→ Your goal: Only the number should be given: how many lines below contain "tweet".

(Dataset entries)
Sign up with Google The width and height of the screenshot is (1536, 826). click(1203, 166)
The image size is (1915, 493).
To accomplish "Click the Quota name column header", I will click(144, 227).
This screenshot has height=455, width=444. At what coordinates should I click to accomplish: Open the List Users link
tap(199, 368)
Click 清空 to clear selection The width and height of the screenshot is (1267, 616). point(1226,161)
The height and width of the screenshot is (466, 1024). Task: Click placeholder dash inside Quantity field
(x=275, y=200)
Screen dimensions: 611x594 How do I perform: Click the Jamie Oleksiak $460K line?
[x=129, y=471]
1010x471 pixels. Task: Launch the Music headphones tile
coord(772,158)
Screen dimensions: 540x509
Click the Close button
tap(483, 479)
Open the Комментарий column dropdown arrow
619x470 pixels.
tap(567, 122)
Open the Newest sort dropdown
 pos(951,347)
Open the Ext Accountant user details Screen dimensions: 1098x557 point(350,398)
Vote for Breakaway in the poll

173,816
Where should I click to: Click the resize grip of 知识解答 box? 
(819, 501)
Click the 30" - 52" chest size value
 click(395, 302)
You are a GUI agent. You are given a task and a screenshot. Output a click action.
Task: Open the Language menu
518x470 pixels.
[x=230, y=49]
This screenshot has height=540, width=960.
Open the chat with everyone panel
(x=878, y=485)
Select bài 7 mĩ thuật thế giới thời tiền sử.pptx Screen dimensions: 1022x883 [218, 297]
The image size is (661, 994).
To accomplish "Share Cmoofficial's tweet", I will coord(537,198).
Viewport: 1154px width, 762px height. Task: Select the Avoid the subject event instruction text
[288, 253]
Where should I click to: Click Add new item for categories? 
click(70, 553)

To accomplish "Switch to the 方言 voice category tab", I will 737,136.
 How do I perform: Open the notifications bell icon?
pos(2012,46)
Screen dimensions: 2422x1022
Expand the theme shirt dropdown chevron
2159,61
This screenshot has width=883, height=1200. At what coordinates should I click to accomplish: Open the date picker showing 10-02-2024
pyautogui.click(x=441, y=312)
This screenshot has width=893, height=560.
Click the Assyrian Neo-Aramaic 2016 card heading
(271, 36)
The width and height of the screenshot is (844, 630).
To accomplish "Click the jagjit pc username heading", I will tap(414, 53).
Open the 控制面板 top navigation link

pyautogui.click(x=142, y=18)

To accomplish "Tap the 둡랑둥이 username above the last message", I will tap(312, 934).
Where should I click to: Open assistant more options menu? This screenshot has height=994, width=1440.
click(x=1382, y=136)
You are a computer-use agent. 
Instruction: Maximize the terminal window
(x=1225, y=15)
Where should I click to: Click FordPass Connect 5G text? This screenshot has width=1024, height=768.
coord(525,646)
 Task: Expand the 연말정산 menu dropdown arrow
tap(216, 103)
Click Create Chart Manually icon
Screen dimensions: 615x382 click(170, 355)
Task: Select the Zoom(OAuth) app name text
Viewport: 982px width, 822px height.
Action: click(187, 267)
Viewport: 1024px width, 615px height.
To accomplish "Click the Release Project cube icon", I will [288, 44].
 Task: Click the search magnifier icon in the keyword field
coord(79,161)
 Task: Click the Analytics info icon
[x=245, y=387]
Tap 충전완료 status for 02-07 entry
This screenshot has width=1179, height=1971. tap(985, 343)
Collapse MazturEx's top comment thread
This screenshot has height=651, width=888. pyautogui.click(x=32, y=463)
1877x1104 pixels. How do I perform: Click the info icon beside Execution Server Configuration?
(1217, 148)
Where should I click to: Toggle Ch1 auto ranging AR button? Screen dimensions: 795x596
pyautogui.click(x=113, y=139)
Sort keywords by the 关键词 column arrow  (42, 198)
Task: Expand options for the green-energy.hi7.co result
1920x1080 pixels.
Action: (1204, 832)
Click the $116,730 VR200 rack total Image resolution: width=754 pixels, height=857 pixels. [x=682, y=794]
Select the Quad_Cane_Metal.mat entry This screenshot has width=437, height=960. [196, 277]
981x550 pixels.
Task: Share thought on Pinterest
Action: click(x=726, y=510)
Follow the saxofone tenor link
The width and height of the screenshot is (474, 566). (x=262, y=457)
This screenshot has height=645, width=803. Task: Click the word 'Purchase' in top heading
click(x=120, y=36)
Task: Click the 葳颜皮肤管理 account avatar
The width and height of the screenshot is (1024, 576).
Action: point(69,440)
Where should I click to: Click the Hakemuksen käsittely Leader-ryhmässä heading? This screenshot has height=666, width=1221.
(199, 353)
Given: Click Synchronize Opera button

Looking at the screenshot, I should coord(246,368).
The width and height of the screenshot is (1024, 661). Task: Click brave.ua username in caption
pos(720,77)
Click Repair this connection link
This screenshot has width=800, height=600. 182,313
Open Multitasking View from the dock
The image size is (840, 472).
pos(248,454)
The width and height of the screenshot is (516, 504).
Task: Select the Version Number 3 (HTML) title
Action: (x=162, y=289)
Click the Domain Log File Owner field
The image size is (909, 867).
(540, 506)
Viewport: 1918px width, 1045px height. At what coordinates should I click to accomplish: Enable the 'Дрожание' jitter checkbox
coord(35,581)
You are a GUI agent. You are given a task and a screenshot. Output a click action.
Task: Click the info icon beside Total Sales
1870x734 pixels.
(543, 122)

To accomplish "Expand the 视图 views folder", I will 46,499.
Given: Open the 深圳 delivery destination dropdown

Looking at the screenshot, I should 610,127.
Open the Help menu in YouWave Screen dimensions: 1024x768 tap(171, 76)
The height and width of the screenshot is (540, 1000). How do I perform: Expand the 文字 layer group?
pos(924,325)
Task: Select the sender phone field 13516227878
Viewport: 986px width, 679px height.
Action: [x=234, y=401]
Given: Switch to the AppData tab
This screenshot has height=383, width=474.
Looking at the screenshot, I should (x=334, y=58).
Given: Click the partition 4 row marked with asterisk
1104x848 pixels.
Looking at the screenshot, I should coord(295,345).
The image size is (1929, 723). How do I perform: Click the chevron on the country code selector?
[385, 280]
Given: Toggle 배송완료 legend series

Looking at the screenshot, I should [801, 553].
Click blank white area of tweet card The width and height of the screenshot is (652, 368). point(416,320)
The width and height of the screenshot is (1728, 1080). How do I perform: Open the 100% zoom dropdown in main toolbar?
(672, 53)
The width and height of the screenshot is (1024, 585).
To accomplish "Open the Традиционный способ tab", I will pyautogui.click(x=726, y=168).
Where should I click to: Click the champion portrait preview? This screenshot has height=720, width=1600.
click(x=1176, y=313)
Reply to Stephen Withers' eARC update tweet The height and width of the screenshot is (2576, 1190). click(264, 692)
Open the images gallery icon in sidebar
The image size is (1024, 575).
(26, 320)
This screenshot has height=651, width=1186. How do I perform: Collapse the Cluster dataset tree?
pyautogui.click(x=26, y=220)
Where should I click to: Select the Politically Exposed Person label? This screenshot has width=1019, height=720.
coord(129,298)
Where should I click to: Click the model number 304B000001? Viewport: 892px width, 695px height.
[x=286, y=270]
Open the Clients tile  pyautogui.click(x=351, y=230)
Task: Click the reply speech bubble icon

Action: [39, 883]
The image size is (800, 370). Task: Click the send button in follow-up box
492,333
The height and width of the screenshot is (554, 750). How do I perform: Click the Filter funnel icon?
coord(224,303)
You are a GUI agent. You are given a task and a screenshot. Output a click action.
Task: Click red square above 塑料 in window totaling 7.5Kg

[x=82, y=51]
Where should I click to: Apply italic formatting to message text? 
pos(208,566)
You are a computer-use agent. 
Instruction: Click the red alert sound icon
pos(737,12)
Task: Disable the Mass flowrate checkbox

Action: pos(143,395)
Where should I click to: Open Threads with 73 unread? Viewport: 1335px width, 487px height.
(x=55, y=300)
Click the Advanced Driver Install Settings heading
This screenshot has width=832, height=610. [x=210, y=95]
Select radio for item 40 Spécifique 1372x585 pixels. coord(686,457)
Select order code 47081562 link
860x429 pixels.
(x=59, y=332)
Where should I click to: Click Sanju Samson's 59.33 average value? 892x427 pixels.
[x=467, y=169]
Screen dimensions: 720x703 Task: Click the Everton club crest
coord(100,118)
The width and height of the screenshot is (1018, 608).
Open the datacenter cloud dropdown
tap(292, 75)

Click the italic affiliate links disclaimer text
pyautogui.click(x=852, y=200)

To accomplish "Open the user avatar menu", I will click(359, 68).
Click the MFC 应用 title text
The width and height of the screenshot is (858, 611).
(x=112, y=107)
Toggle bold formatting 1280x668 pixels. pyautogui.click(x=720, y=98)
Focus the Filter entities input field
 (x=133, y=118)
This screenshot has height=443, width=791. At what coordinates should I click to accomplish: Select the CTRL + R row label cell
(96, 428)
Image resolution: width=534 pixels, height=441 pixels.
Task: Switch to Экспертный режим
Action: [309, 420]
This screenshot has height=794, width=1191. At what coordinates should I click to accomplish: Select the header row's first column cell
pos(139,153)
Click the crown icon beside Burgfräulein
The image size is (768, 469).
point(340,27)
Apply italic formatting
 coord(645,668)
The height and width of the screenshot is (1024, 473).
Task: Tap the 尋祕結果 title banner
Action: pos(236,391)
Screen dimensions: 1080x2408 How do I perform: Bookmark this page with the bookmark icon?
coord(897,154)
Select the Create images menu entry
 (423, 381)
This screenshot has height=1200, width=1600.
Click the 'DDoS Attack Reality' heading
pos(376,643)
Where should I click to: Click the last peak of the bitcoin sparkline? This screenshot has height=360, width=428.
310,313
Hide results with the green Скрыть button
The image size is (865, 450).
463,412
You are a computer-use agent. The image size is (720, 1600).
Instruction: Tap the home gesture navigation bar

→ Output below: 3